-- Exercise materials --
******

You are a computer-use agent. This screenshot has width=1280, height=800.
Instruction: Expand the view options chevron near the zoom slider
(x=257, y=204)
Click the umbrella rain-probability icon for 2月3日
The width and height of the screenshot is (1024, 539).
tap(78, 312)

******

-- Task details --
Each record above is to be returned verbatim.

-- Output of the exercise --
You are a computer-use agent. This screenshot has width=1280, height=800.
Instruction: Expand the view options chevron near the zoom slider
(x=257, y=204)
Click the umbrella rain-probability icon for 2月3日
The width and height of the screenshot is (1024, 539).
tap(78, 312)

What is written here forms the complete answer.